*** ENTRIES SHOWN ***

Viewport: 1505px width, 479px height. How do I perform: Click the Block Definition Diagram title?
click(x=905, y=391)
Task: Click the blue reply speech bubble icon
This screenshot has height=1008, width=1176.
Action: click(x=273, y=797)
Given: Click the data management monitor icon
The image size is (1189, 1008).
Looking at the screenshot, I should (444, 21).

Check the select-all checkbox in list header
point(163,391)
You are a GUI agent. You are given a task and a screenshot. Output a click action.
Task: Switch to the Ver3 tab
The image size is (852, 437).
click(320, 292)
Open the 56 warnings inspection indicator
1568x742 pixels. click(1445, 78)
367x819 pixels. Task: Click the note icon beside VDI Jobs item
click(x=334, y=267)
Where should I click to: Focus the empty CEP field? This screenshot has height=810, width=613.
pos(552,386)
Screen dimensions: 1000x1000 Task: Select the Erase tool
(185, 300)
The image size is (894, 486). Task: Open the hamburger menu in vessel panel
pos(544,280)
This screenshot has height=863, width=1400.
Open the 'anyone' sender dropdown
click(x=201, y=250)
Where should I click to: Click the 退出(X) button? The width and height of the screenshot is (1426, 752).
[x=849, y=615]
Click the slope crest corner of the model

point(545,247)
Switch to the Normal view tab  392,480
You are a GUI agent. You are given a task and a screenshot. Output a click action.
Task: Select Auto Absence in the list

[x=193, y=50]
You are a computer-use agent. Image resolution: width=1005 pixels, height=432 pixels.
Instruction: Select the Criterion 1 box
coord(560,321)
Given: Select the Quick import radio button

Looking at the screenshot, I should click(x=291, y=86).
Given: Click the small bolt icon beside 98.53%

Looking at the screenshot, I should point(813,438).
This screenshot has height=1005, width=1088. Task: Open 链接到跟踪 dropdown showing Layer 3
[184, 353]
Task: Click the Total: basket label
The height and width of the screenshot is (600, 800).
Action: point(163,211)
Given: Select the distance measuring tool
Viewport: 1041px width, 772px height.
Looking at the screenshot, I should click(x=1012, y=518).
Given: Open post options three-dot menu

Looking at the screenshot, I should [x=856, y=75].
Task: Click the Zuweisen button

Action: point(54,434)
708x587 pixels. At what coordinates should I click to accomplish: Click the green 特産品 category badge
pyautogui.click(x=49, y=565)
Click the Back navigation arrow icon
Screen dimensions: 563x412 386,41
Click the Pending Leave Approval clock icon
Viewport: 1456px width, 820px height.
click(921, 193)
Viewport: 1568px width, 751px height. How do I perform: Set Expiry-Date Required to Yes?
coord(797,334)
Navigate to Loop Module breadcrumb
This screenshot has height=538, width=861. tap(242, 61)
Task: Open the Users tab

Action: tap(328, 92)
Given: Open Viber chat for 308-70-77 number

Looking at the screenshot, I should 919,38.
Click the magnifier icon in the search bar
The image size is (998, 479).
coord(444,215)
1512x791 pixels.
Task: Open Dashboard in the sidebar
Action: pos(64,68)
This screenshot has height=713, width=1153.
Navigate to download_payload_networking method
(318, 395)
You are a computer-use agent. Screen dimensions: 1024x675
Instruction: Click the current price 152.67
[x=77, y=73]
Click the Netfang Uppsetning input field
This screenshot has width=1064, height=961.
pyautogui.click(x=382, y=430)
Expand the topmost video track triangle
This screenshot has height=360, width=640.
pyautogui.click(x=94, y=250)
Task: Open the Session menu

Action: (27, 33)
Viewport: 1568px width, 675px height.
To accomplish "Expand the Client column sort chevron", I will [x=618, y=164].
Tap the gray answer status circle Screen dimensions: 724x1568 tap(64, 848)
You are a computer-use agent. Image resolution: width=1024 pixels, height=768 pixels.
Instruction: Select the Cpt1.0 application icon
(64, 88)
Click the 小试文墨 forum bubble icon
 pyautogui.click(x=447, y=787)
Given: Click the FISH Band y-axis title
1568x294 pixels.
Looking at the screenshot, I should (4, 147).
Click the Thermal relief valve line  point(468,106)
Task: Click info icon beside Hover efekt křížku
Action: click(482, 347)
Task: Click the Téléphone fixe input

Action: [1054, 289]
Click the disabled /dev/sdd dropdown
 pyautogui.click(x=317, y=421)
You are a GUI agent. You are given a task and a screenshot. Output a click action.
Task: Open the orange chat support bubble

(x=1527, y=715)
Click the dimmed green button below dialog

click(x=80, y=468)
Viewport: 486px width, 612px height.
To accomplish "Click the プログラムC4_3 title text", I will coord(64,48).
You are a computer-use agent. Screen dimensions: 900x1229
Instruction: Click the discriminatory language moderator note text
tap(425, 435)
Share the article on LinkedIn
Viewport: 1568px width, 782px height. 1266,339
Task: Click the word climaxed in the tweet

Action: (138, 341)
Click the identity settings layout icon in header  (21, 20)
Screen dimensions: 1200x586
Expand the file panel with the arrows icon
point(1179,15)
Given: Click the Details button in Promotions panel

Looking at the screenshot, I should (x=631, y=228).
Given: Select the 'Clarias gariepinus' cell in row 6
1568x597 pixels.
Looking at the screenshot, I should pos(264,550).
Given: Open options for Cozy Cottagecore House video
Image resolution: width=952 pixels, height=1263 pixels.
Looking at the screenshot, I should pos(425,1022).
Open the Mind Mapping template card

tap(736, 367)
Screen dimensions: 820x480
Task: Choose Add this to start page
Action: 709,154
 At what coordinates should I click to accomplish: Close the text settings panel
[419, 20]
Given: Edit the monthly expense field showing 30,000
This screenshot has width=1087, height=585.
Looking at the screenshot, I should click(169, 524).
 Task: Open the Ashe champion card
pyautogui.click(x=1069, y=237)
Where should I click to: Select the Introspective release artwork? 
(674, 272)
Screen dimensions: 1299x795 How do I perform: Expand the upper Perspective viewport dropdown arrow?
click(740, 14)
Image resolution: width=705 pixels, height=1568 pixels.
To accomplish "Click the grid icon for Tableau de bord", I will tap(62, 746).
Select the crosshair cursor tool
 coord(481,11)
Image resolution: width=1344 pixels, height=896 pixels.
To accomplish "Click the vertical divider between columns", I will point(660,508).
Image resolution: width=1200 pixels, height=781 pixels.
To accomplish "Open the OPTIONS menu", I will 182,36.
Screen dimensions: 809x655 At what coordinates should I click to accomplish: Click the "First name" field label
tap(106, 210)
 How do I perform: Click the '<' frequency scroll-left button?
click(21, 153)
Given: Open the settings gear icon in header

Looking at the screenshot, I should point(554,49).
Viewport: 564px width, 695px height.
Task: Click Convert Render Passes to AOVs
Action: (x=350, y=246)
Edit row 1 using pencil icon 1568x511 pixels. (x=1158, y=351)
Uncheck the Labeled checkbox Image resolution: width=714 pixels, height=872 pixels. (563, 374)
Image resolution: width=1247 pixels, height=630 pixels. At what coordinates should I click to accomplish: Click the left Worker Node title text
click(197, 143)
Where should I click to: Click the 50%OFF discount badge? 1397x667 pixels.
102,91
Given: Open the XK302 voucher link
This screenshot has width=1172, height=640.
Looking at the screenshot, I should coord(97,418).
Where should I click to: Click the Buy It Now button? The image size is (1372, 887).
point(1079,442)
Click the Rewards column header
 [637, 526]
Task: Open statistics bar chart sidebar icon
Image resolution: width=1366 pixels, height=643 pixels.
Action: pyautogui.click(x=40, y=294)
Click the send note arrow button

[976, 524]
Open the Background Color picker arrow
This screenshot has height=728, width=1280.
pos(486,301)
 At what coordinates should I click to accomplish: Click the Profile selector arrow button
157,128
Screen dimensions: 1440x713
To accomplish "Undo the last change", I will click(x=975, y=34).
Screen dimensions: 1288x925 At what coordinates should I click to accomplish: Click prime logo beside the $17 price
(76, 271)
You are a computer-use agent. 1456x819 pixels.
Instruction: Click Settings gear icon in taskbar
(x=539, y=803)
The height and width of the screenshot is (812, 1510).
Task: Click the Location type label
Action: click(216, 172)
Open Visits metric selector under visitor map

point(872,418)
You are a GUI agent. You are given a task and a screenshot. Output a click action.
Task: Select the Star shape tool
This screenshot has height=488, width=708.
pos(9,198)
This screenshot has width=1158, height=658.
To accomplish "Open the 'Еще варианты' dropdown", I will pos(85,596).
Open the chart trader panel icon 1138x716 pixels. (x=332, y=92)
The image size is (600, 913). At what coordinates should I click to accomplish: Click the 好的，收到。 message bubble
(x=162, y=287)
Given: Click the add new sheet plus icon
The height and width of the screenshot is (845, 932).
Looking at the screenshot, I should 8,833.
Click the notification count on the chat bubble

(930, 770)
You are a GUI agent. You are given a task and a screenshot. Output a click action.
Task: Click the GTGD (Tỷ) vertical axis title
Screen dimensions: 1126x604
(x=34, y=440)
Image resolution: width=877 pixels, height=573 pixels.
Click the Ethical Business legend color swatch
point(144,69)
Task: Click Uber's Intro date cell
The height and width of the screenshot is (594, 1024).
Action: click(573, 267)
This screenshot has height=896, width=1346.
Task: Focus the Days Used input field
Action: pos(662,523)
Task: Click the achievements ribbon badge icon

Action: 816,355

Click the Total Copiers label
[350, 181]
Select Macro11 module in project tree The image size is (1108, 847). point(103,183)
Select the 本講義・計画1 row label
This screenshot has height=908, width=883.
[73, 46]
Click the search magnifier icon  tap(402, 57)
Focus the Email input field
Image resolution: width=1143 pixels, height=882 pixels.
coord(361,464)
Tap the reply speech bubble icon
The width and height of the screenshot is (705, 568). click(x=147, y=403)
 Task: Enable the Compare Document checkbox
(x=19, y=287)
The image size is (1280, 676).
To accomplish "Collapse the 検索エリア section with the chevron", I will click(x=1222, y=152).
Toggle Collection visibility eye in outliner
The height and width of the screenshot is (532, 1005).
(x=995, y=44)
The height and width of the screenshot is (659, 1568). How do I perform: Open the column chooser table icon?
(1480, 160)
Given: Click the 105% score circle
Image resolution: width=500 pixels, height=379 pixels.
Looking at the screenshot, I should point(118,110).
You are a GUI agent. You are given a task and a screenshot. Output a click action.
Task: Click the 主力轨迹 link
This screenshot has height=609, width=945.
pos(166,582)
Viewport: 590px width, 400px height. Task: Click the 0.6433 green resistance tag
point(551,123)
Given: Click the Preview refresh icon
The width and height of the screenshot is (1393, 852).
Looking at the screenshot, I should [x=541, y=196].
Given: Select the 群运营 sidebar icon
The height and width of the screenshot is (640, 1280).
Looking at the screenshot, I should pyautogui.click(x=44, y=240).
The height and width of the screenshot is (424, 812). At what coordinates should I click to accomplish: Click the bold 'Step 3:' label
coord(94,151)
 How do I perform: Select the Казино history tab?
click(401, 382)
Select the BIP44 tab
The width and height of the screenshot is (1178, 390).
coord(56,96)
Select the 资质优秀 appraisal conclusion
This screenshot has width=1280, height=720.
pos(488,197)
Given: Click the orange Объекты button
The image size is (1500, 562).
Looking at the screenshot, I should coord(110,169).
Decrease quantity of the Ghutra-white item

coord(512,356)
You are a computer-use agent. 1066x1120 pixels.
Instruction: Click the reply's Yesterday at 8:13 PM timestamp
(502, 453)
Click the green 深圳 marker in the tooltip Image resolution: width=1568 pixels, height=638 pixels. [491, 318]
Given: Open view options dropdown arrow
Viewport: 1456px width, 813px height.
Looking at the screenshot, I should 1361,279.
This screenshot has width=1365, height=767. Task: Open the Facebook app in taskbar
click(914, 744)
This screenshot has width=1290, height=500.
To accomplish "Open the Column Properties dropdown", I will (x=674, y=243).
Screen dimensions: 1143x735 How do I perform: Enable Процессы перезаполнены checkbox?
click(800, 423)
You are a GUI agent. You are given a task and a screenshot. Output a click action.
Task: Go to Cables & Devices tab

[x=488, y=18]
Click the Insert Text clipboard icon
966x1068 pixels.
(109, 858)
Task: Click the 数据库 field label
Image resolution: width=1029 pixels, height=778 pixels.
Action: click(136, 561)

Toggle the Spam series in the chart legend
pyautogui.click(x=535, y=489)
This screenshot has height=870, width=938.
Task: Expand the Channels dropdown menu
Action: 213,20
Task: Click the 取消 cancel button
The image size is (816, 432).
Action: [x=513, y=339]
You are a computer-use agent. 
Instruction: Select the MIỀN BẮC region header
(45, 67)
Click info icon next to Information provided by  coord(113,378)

*** End of ENTRIES SHOWN ***

EXERCISE BRIEF: Reproduce every line from the entries that holds the word "computer".

EXERCISE SOLUTION:
You are a computer-use agent. Image resolution: width=1005 pixels, height=432 pixels.
You are a computer-use agent. Screen dimensions: 1024x675
You are a computer-use agent. Image resolution: width=1024 pixels, height=768 pixels.
You are a computer-use agent. Screen dimensions: 900x1229
You are a computer-use agent. 1456x819 pixels.
You are a computer-use agent. 1066x1120 pixels.
You are a computer-use agent. 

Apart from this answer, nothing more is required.